Focusing on commitment requires that I change my behavior. I understand that while my intentions might be in the right place, my behavior is the only thing that tells the truth. During my active addiction it became apparent that my behavior progressed in concert with my addiction. I was certain that my use didn’t impact anyone, let alone me. The truth is that I was committed to meeting my own needs and committed to ignoring the needs of my grandparents and the world at large. I pretended I was committed to changing my life. I’d give lip service to the importance of staying sober, but when I was alone I was committed to getting high. While I believed I was maintaining a bulletproof facade, on some level I knew I was lying. 
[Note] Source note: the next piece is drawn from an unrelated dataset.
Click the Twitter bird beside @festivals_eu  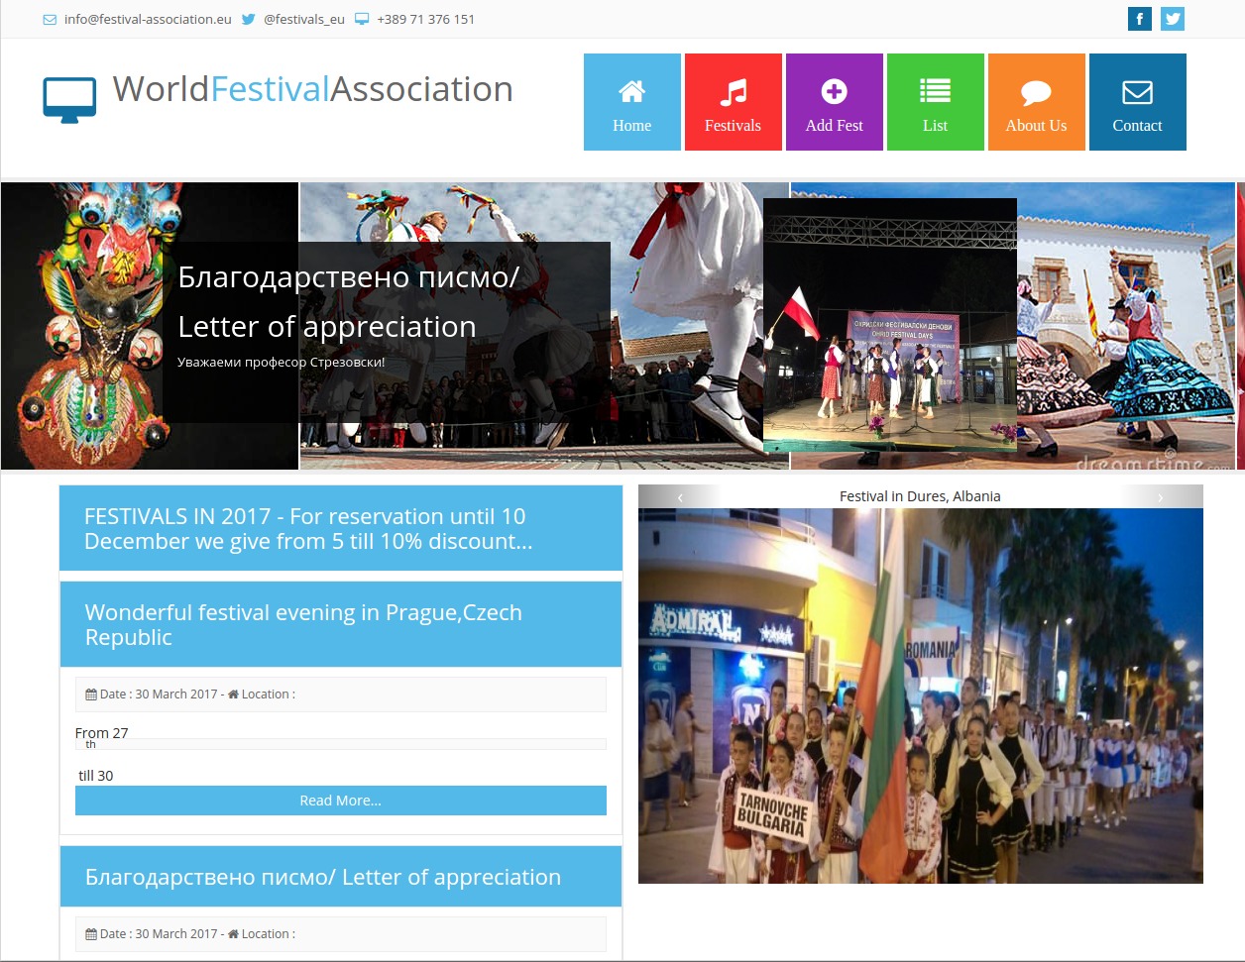(x=248, y=18)
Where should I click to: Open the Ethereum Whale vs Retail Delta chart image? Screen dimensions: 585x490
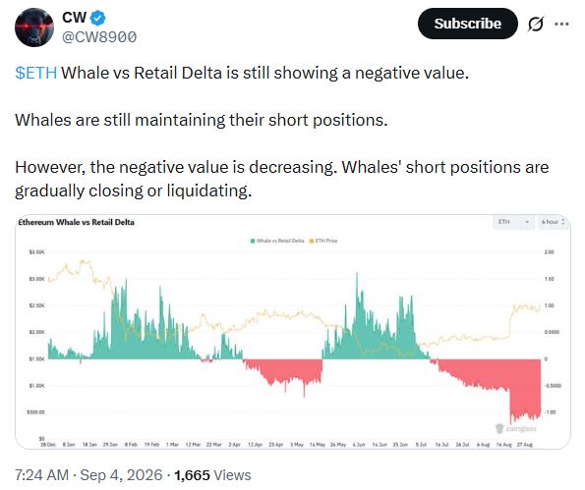coord(293,332)
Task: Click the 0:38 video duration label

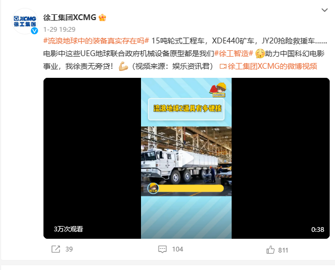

After being sober for some time I learned two things: that everything I do either supports me to remain chemical free , or leads me to a place where I’ll engage in some kind of distraction (working too much, playing video games, eating too much sugar, chemical use) and doing what my grandmother used to say: you are behaving in a way that doesn’t look good on you. 

Here are a few tips for developing a stronger sense of commitment:

– Remember that commitment is about being absolutely dedicated to internal and external action to bring about a desired result.
– Do not wait for people or situations to change to develop a stronger sense of commitment; start today.
– Think about what commitment would look like for you: what needs to manifest in your life to show you that you are committed to remaining sober?
– Engage your heart and mind. Read stories of commitment, talk to people in your life who have changed, and seek the counsel of people you trust.
– Be absolutely clear about what you want to change in your life. Do you have a sense of what you want to change? Why you want to stay sober?
– Surround yourself with people who are on a similar path, and who have the kind of commitment you want in your life.
– Identify any resistance you have to changing behavior, what that looks like, and what you can do to move past any resistance you might have.
– How committed are you? If you’re 50% committed to staying sober, what would it take to get you to 75% ?
– Remember, committing to sobriety or anything important is about developing passion. Developing absolute passion for staying sober will help you remain committed to recovery when recovery becomes difficult. Being mindful that recovery can be challenging can help you prepare for the times that difficulty has your attention.
– Commitment requires clarity, sacrifice, and awareness of obstacles and resources.
– Become aware of any excuses you would make and become cognizant of any temptations that would lead you astray.
– Become committed to excellence, define your vision, create a plan of action, invest in your sobriety, create powerful rituals, and a mantra to stay focused.

Here’s my mantra for staying sober: Staying sober is the single most important thing in my life, and if anything jeopardizes my recovery, it’s eliminated.

What’s your mantra?

When I think about my life I am stuck with a pressing question: is the behavior that’s currently showing up in my life demonstrating a commitment to recovery and a commitment to change? Most of the time I believe this is true. While I believe recovery looks different for everybody and there are times I fall down in my life, I am absolutely focused on engaging in behavior that supports long-term recovery. Vince Lombardi said “Winning is not a sometime thing, it’s an all the time thing”. I think the same is true of commitment. While your commitment might wane, you can certainly use some of the techniques I outlined in this article or develop your own strategies to keep you on track. It doesn’t matter what you do, as long as you DO something. 

PS: To stay committed it’s important not to forget the gifts recovery can bring into your life. My mom was profoundly mentally ill and died as a result of her illness. I was able to visit her in hospice before she passed. She let me know that she was proud of me and was proud that I was able to stay sober.